» **Problems to work on**
A – Answer these questions using the post:
(i) Which MPI threading level does the program use?
(ii) On which function do the MPI calls deadlock?
(iii) What does the writer recall about MPICH functions?
B – Reproduce the part of the post that opens with the words containing "deadlock on pthread_mutex_lock." and closes with "to be signal-safe.".

» **Selection**
-----

[mpich-discuss] can't MPI_Abort a program due to deadlock at pthread_mutex_lock

Jeff Hammond jhammond at alcf.anl.gov
Wed Jan 2 09:49:54 CST 2013


I wrote a program that calls MPI from a pthread.  MPI_THREAD_MULTIPLE
is used.  I cancel and then join the pthread back into the main
program.  After I do this, any calls to MPI, including MPI_Abort (see
first gdb+source below) and MPI_Barrier (see second gdb+source below)
deadlock on pthread_mutex_lock.

I can understand that canceling the thread while it is holding the MPI
pthread mutex is a bad idea, but I'm not sure this is an incorrect
program.  Is pthread_cancel using signals?  I recall that MPICH
functions are not guaranteed to be signal-safe.

-----

» **Target pointing data**

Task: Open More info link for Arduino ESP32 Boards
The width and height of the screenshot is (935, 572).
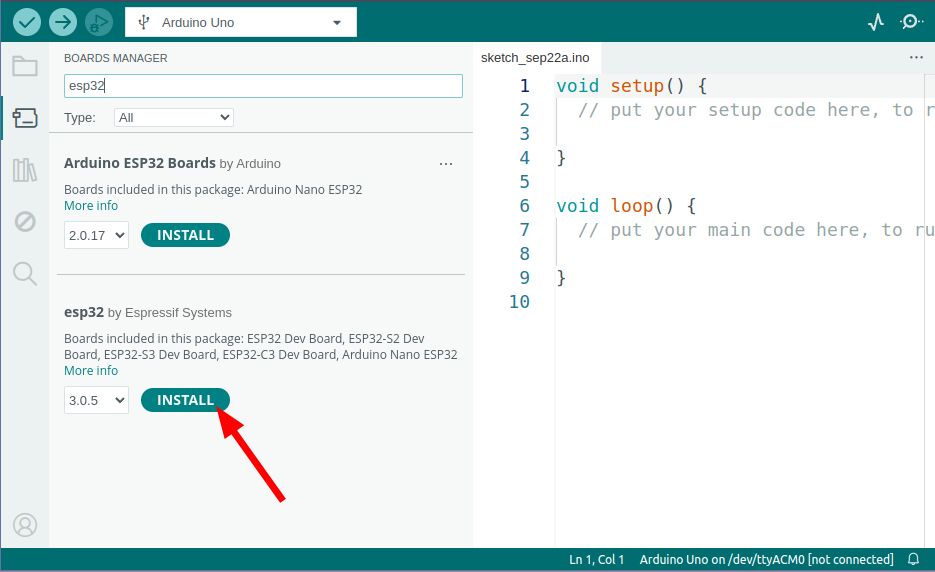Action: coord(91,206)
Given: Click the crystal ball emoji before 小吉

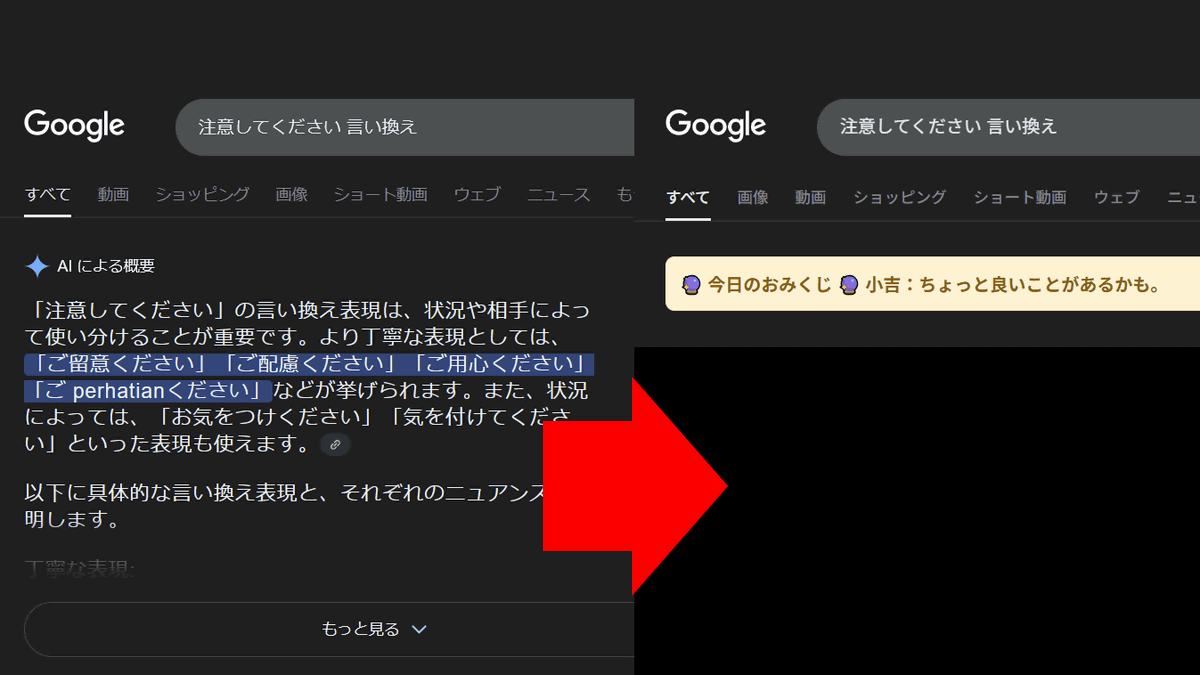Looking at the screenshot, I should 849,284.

-----

» **Responses per task**
A –
(i) MPI_THREAD_MULTIPLE
(ii) pthread_mutex_lock
(iii) They are not guaranteed to be signal-safe.

B –
deadlock on pthread_mutex_lock.

I can understand that canceling the thread while it is holding the MPI
pthread mutex is a bad idea, but I'm not sure this is an incorrect
program.  Is pthread_cancel using signals?  I recall that MPICH
functions are not guaranteed to be signal-safe.